Menurut Safar, Hendri akan mendapatkan penanganan khusus dalam proses hukumnya jika nantinya menjadi JC, antara lain berhak mendapatkan penanganan secara khusus seperti pemisahan tempat penahanan atau tempat menjalani pidana antara saksi pelaku dengan tersangka, terdakwa dan narapidana yang di ungkap tindak pidananya, pemisahan berkas dan tidak akan berhadapan langsung dengan terdakwa yang di ungkap tindak pidannya, keringanan penjatuhan hukuman, mendapatkan remisi tambahan.

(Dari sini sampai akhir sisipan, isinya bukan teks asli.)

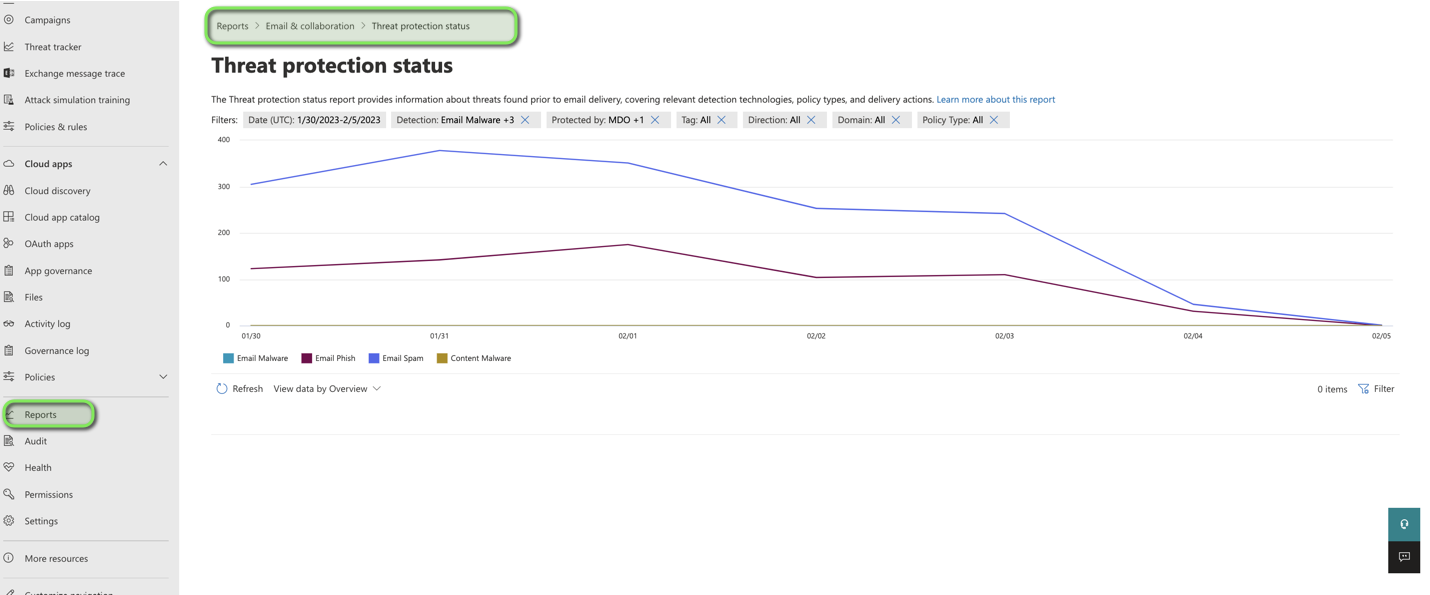Screen dimensions: 1430x595
Task: Click Learn more about this report link
Action: coord(995,99)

“Kita perlu orang orang seperi Indra Dilli Mulyawan dan Hendri Yuzal, yang berani mengorbankan diri demi tegaknya hukum dalam pemberantasan korupsi, kami mendorong seluruh masyarakat yang mempunyai informasi tentang adanya kejahatan terhadap korupsi agar berani melaporkan kepada penegak hukum, dan tentu dengan garansi status JC, jika ada masyarakat yang ragu akan melaporkan maka kami siap mendampingi secara hukum dalam laporan mengungkap kejahatan baik itu korupsi, narkoba, dan perdanganan manusia,” tutup Safar.